-- Data under study follows --

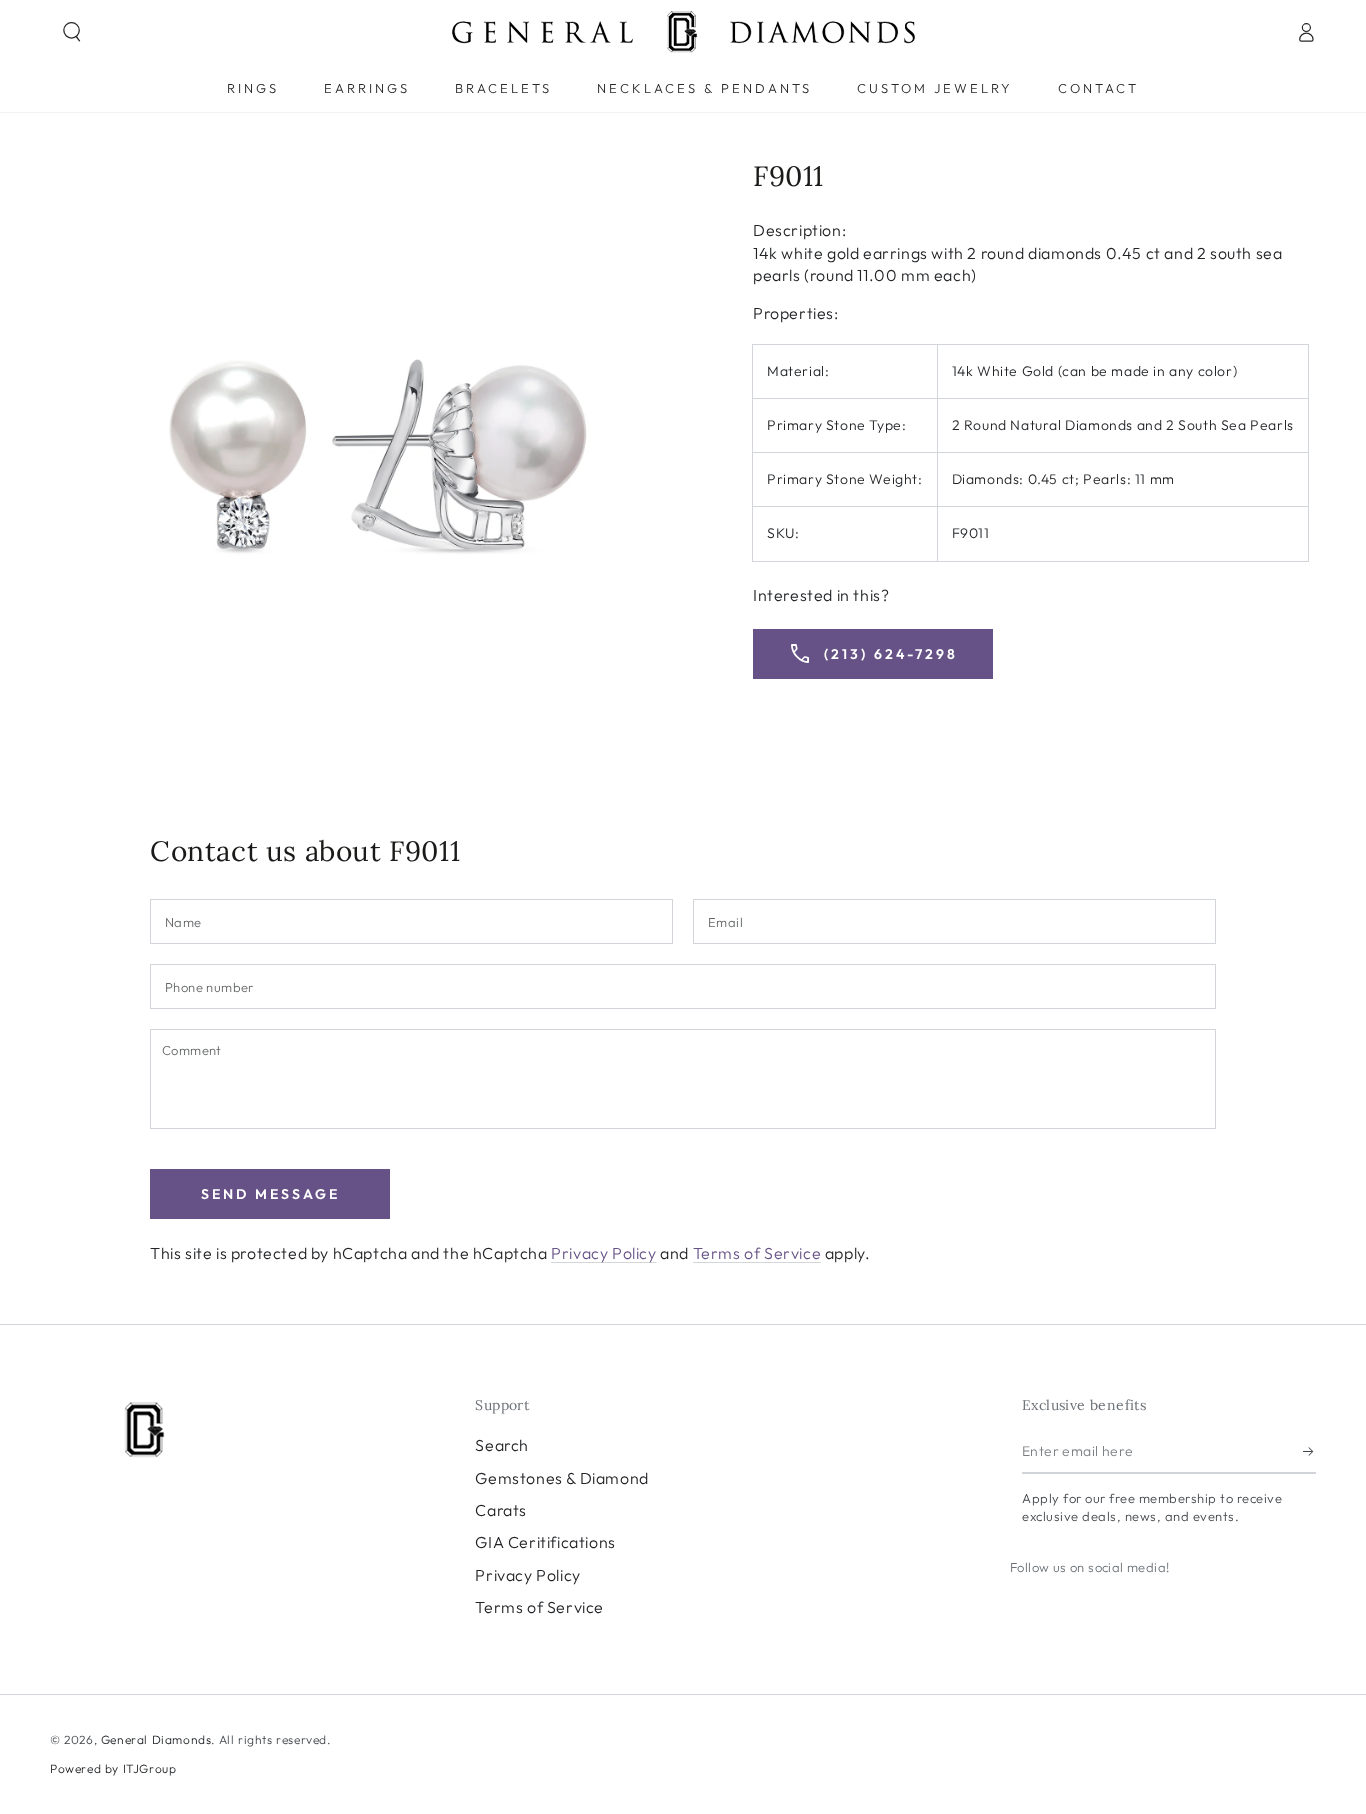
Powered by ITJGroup (113, 1768)
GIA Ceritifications (545, 1542)
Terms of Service (757, 1253)
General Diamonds (156, 1739)
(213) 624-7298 (873, 654)
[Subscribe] (1309, 1451)
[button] (72, 32)
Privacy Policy (603, 1253)
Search (502, 1445)
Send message (270, 1194)
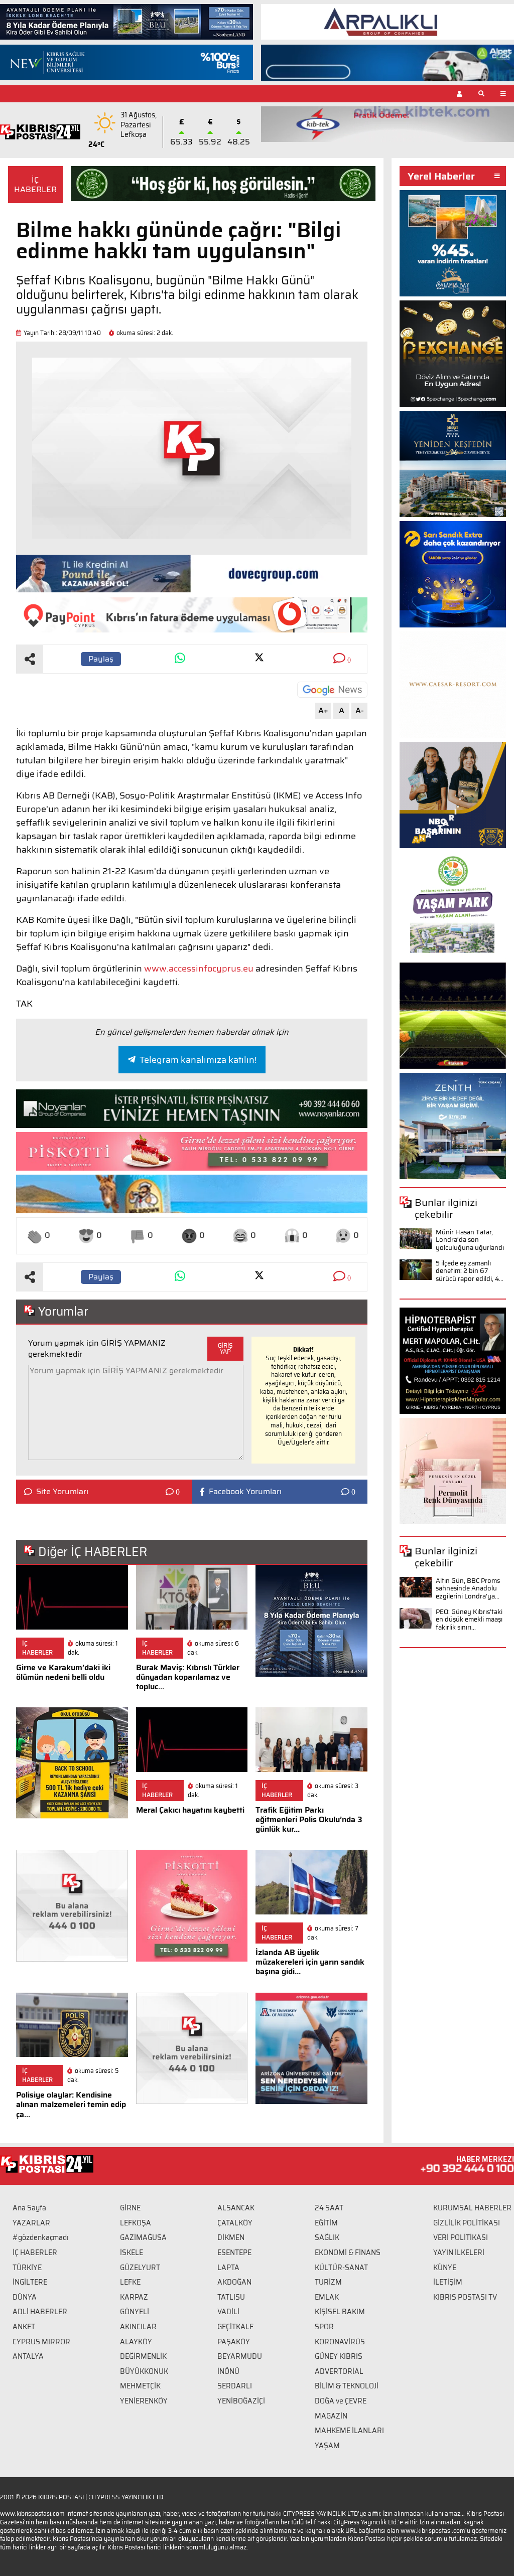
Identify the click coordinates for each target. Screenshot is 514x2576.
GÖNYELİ (134, 2311)
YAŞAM (327, 2445)
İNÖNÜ (228, 2371)
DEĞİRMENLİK (143, 2356)
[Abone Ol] (332, 690)
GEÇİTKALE (235, 2326)
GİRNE (130, 2207)
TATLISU (231, 2297)
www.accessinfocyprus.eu (198, 968)
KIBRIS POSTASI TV (465, 2297)
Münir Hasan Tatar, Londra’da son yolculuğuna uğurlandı (470, 1240)
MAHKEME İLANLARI (349, 2430)
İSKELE (131, 2252)
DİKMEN (230, 2237)
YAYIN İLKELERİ (458, 2252)
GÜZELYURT (140, 2267)
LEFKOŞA (135, 2222)
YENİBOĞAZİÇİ (241, 2400)
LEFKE (130, 2282)
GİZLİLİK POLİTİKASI (466, 2222)
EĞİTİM (326, 2222)
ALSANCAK (235, 2207)
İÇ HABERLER (35, 185)
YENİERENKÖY (144, 2400)
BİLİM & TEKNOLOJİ (346, 2385)
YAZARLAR (31, 2222)
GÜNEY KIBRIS (338, 2356)
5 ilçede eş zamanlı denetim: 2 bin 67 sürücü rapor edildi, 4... (469, 1271)
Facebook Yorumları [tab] (245, 1492)
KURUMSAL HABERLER (472, 2207)
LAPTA (228, 2267)
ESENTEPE (234, 2252)
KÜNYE (444, 2267)
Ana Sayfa (29, 2207)
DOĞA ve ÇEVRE (340, 2400)
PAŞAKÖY (233, 2341)
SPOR (324, 2326)
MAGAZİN (331, 2416)
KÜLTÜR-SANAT (341, 2267)
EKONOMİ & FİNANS (347, 2252)
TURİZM (328, 2282)
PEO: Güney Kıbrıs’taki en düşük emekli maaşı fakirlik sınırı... (469, 1619)
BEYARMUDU (239, 2356)
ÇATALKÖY (234, 2222)
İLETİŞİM (447, 2282)
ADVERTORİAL (339, 2371)
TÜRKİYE (27, 2267)
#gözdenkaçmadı (41, 2237)
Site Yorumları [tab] (62, 1492)
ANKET (24, 2326)
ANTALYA (28, 2356)
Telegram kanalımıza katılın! (198, 1060)
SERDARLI (234, 2385)
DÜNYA (25, 2297)
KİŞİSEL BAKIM (340, 2311)
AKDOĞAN (234, 2282)
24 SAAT (329, 2207)
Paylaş (100, 659)
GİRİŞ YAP (225, 1348)
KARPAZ (134, 2297)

-- Data under study concluded --

Show all lines from the listing above in which "Yorumları" appears.

=== Solved exercise ===
Facebook Yorumları [tab] (245, 1492)
Site Yorumları [tab] (62, 1492)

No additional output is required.